Article ID: | iaor201526649 |
Volume: | 24 |
Issue: | 6 |
Start Page Number: | 975 |
End Page Number: | 990 |
Publication Date: | Jun 2015 |
Journal: | Production and Operations Management |
Authors: | Fan Weiguo, Wang G Alan, Abrahams Alan S, Jiao Jian, Zhang Zhongju (John) |
Keywords: | quality & reliability, statistics: regression |
The recent surge in the usage of social media has created an enormous amount of user‐generated content (UGC). While there are streams of research that seek to mine UGC, these research studies seldom tackle analysis of this textual content from a quality management perspective. In this study, we synthesize existing research studies on text mining and propose an integrated text analytic framework for product defect discovery. The framework effectively leverages rich social media content and quantifies the text using various automatically extracted signal cues. These extracted signal cues can then be used as modeling inputs for product defect discovery.

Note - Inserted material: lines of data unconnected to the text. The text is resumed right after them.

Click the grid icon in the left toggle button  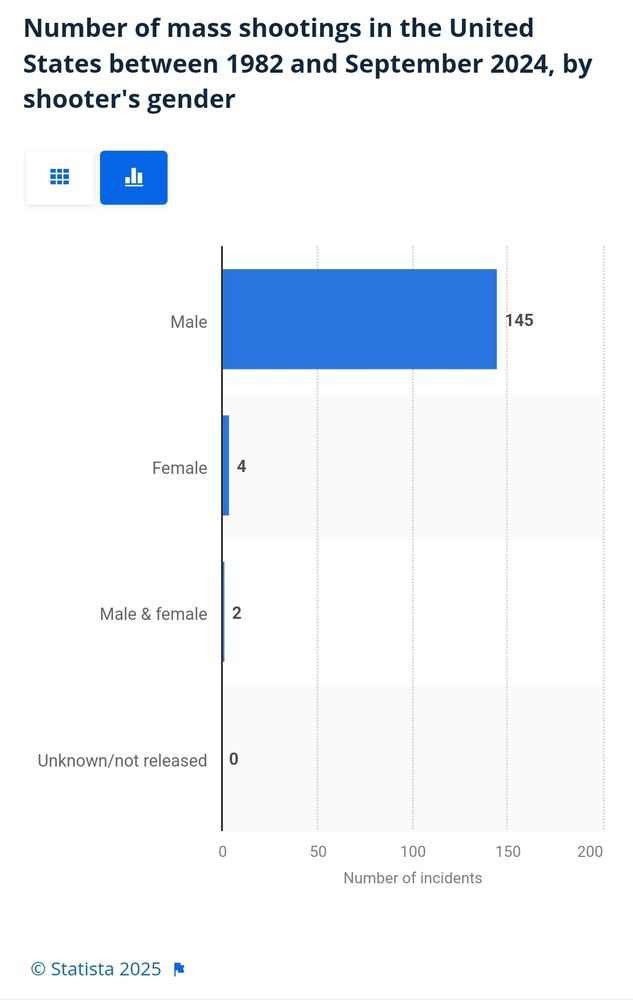(x=60, y=177)
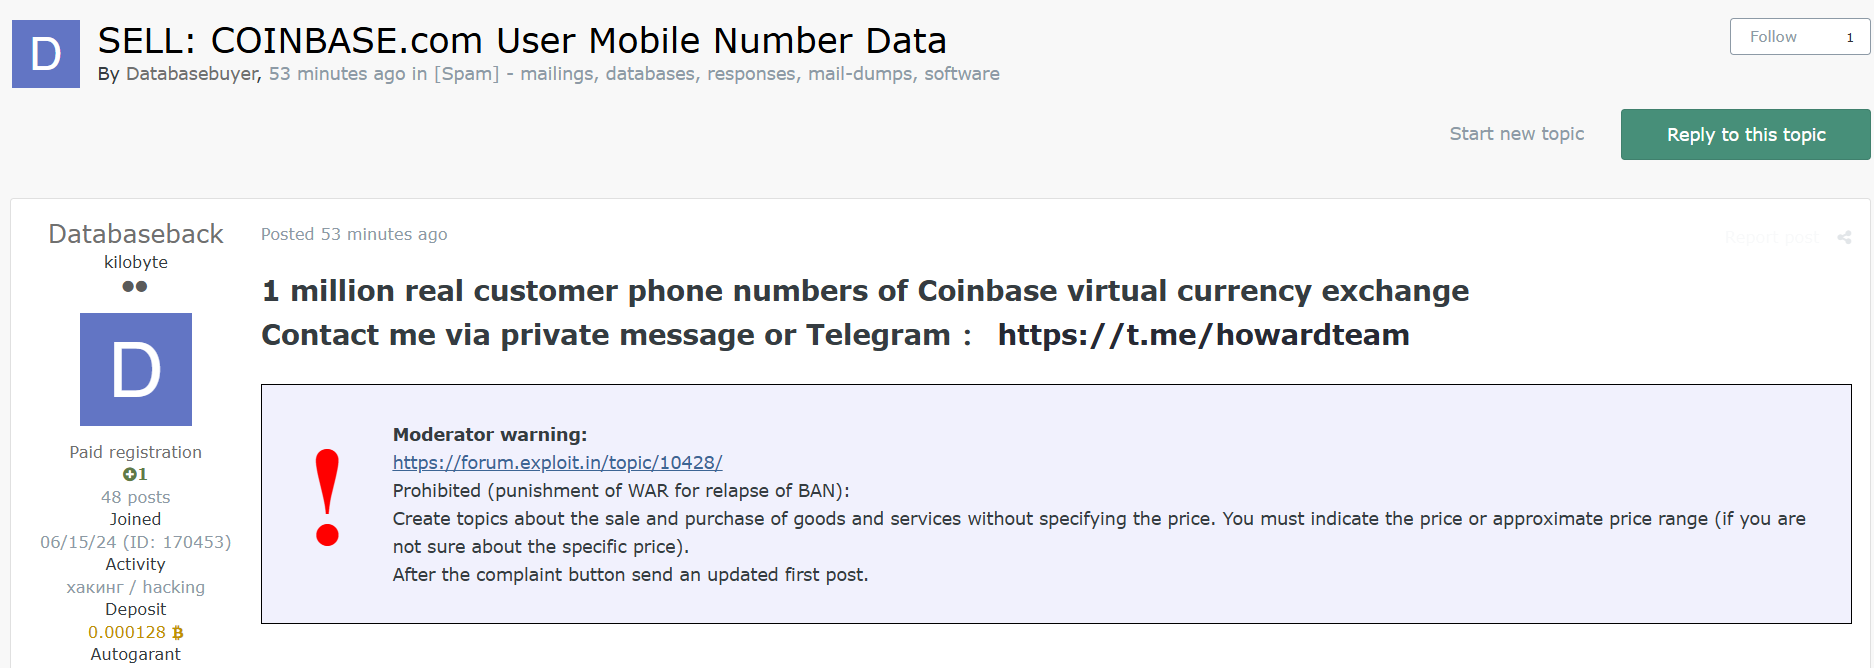
Task: Toggle Follow on this topic
Action: click(x=1773, y=36)

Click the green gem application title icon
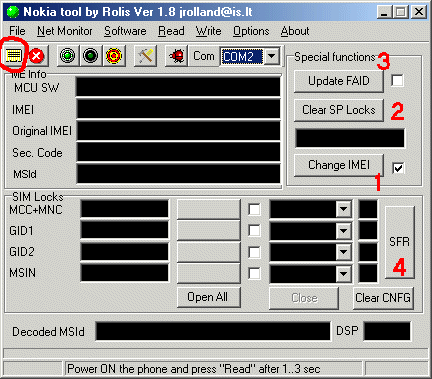(13, 12)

We showcase the usefulness of the framework by performing product defect discovery using UGC in both the automotive and the consumer electronics domains. We use principal component analysis and logistic regression to produce a multivariate explanatory analysis relating defects to quantitative measures derived from text. For our samples, we find that a selection of distinctive terms, product features, and semantic factors are strong indicators of defects, whereas stylistic, social, and sentiment features are not. For high sales volume products, we demonstrate that significant corporate value is derivable from a reduction in defect discovery time and consequently defective product units in circulation.